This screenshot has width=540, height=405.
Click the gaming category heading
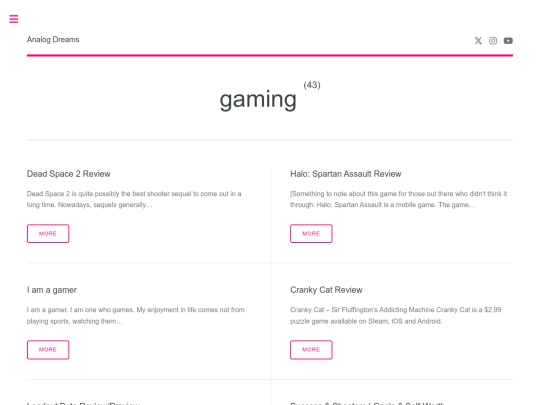[x=258, y=100]
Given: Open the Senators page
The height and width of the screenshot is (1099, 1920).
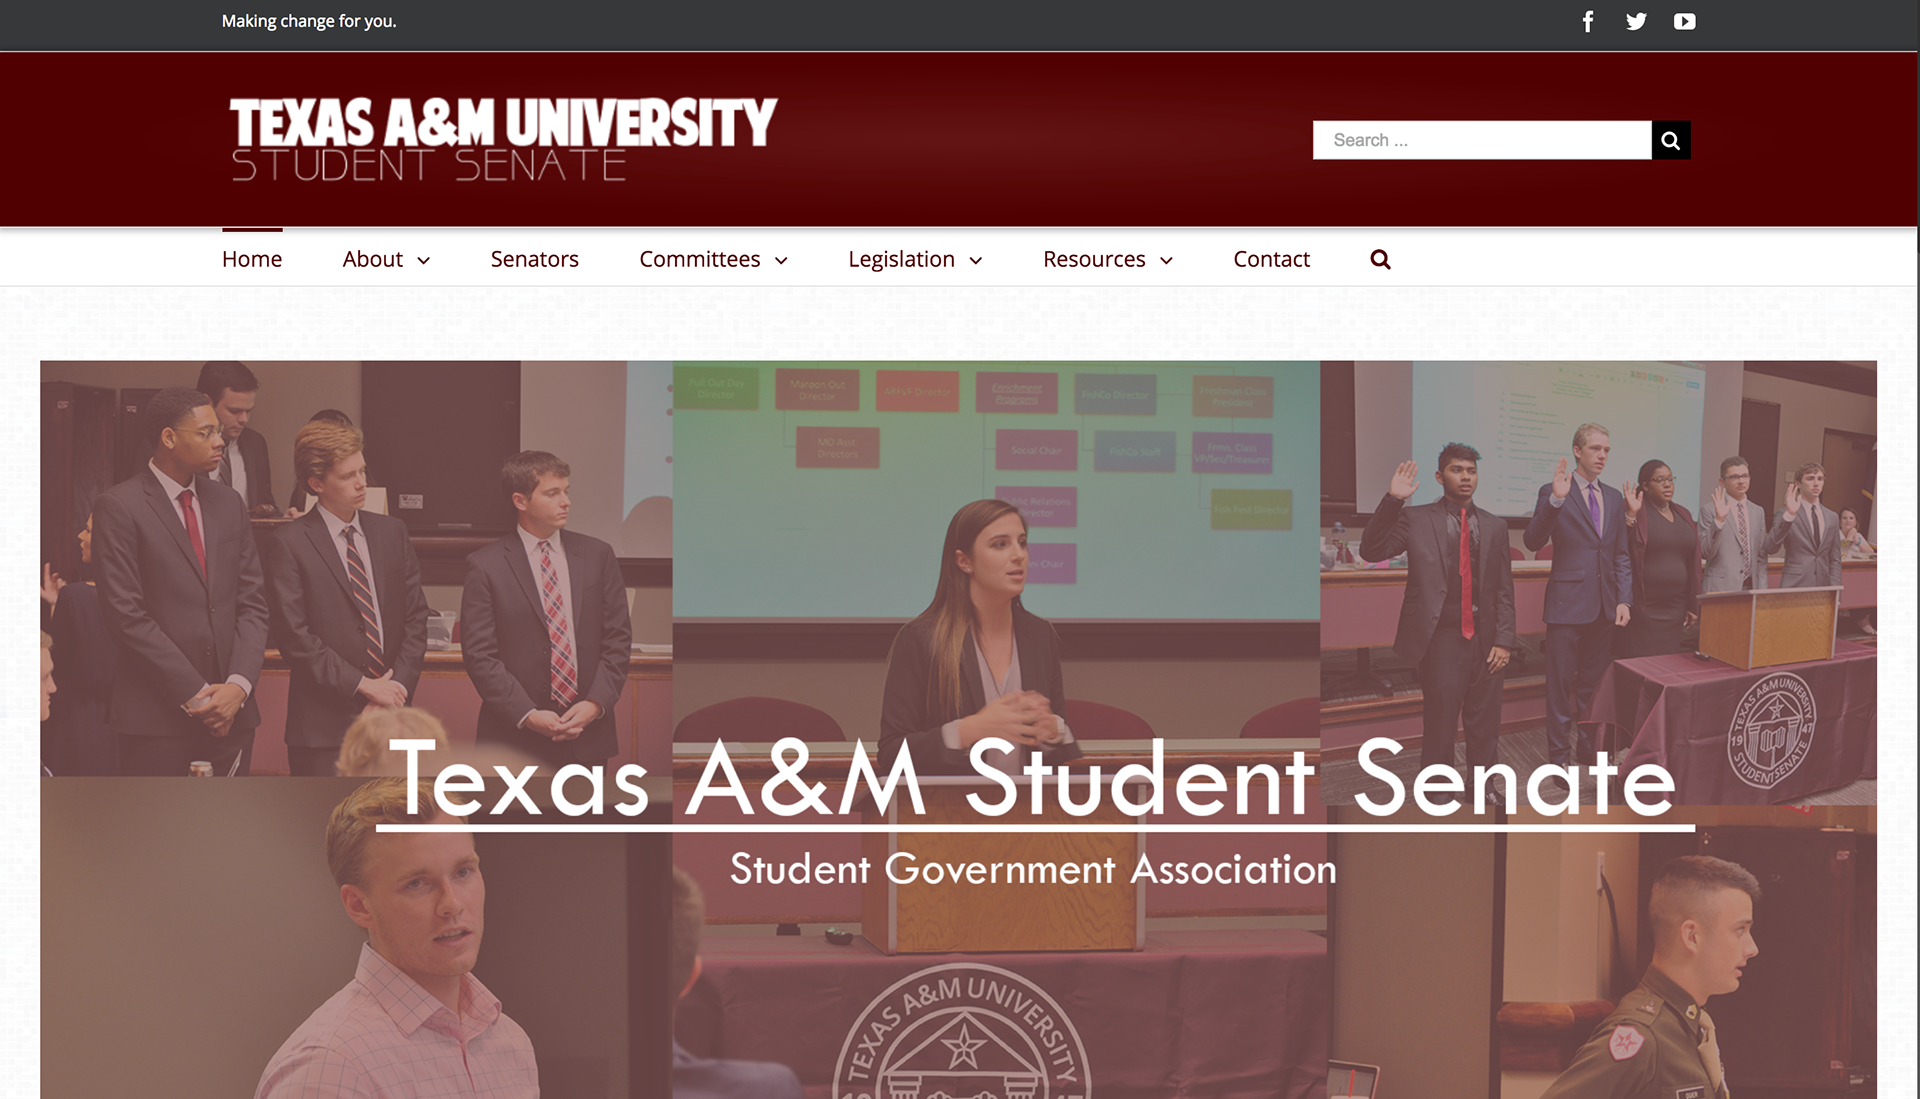Looking at the screenshot, I should tap(534, 259).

**TASK DIRECTIONS:** Would you retype exactly the lines running from the line that contains "Click the gaming category heading" through the end of the listing above, both included? Skip every picture.

**RESPONSE:**
Click the gaming category heading
[x=258, y=100]
Given: Open the Senators page
The height and width of the screenshot is (1099, 1920).
Looking at the screenshot, I should tap(534, 259).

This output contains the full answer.